29. What is the technical term for the rumbling sound your stomach makes?

This is a word that sounds exactly like what it describes, which is rare and delightful.

Show Answer
Borborygmi. Say it out loud. It sounds like a stomach growling. It comes from the Greek word “borborygmos,” which is onomatopoeic. The Greeks heard a stomach rumble and wrote down what it sounded like, and somehow that became a medical term used in hospitals today.

 

30. What did Oxford Dictionaries name as its Word of the Year in 2015, which technically isn’t a word at all?

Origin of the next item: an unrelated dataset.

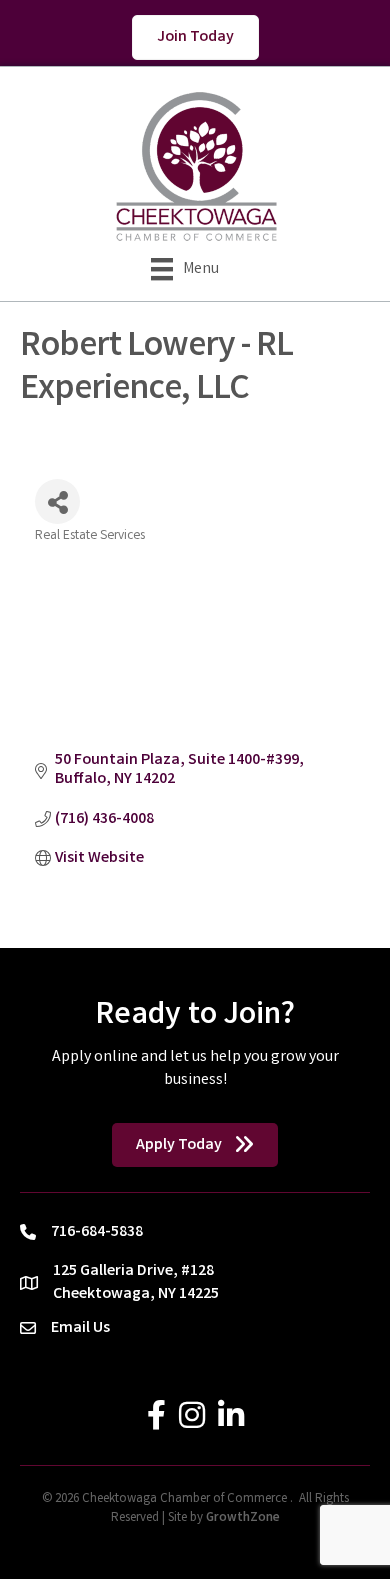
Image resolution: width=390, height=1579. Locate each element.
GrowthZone (243, 1518)
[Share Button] (57, 501)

I save this one for last because it tells you everything you need to know about where language is going, and it makes every single person in the room either laugh or groan. There is no middle ground.

Show Answer
The “Face with Tears of Joy” emoji. 😂. Oxford’s Word of the Year was a picture. Not a word. A tiny yellow face crying from laughing. It was the most used emoji globally that year, and Oxford decided it captured the cultural moment better than any actual word could. The purists in the room hate this answer. The rest of the room sends the emoji to the group chat in real time. And that reaction, that split right down the middle of the table, is exactly why funny trivia works. It’s never really about the answer. It’s about what the answer does to the room.